Jayhawks have renewed confidence, but so should next foe Colorado

Kansas guard David Coit (8) and Kansas guard Dajuan Harris Jr. (3) converse during a break in action in the second half on Saturday, Feb. 22, 2025 at Allen Fieldhouse. Photo by Nick Krug

When Kansas beat Colorado 71-59 at Allen Fieldhouse on Feb. 11, KU coach Bill Self said a CU player told him in the postgame handshake line, “See you in two weeks.”

Just under two weeks later, both teams have rapidly arrived at Monday’s rematch, and it finds them in dramatically different places than when they met not that long ago.

A 96-64 victory over Oklahoma State has reinvigorated KU after it faced the low point of its season — and one of the low points of the Self era — when it lost back-to-back road games in Utah.

Self admitted his team had been in dire need of some self-esteem ahead of its domination of OSU on Saturday night.

“We needed (a) confidence boost,” he said after the 96-64 victory, “and we got it from a lot of people today. So we should feel better about ourselves … We need to be more of a confident group going to Boulder, and hopefully today helped with that.”

The challenge for KU is that it will also face a more confident group of Buffaloes when it gets there.

CU had been searching for its first Big 12 Conference win of the season when it came to Lawrence, and it left Allen Fieldhouse unhappy with an 0-13 league record.

However, the Buffaloes immediately turned around and beat UCF 76-63 four days later, though, and have now won two out of three after defeating Baylor 76-74 at the CU Events Center on Saturday afternoon.

They will now welcome KU to CU’s first sold-out crowd in three years. (The last time the Buffaloes packed their arena, they beat then-No. 2 Arizona 79-63 in 2022.) Self suggested it won’t be as KU-friendly a crowd as the ones that used to show up in Boulder, either, because Colorado has changed its ticketing policy to make fans buy packages of games rather than standalone tickets.

“It’ll be a pro-Colorado crowd,” he said, “and we’ll have to certainly build off of what we did today and go out there and be a confident and connected group.”

The game will require a quick turnaround for both squads, as KU plays its second of three Big Monday games, this one with an unusual 10 p.m.

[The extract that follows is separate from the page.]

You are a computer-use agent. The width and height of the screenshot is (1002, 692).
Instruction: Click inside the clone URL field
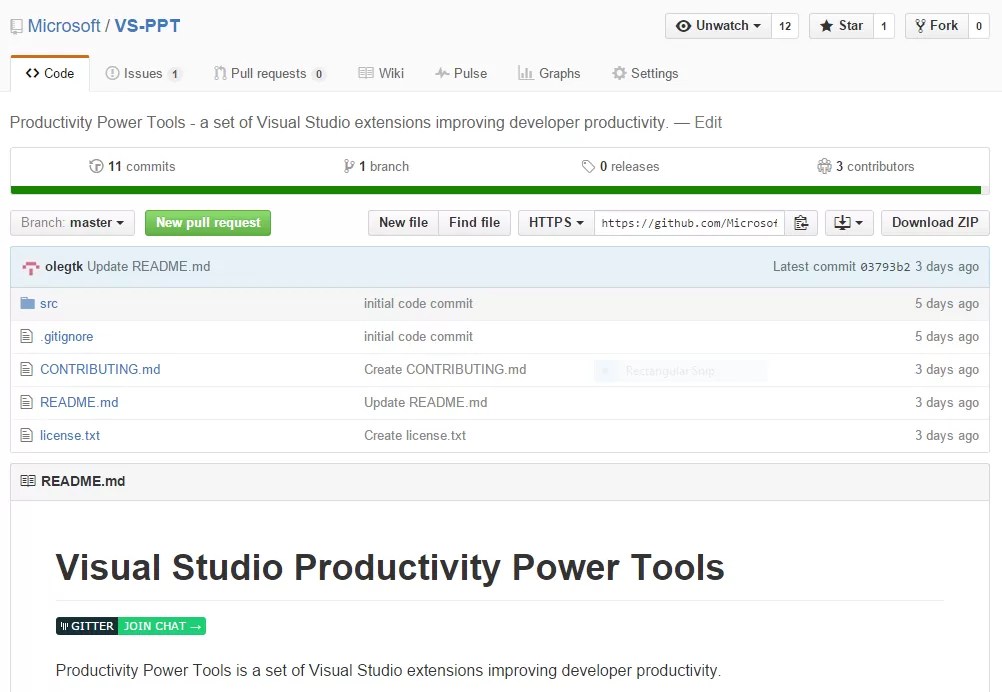688,223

Central Time (9 p.m. local time) tipoff.

“These Big Mondays, I ain’t used to them,” KU wing Rylan Griffen said. “We got to come out and not let what happened at BYU or Utah happen. We just got to start off good.”

The last game between the Jayhawks and Buffaloes was more competitive than the teams’ respective records would have suggested.

KU took a 14-point lead into the break but got outscored 19-10 in the first seven minutes of the second half. Led by freshman Sebastian Rancik, who scored a career-high 19 points, CU stayed within striking distance and wasn’t out of contention until Zeke Mayo stretched KU’s lead to 67-56 on a late 3-pointer. Hunter Dickinson led the Jayhawks with 19 points of his own on a night that Self called “bland” for the team as a whole.

They’ll have to watch out for Rancik, who has scored in double digits two additional times in three games since breaking out against KU, and forward Andrej Jakimovski, who hit five 3-pointers in CU’s upset victory over Baylor and scored a team-high 17 points overall. Guards Julian Hammond III and RJ Smith, who were nonfactors in the previous matchup with the Jayhawks, both reached double digits as well against the Bears.

The Buffaloes shot 58.3% from the field in the second half and 21-for-25 from the free-throw line on the night to get past Baylor.

“We got to make sure that we play even better than we played here, because I feel like (if) we play the way we played last time against them, it’s not good enough, because we barely beat them at home,” Griffen said. “But I think we’ll come out and have energy. I think this game was a great kick-start to that. I believe in the team and think we’re going to come out with a lot of energy.”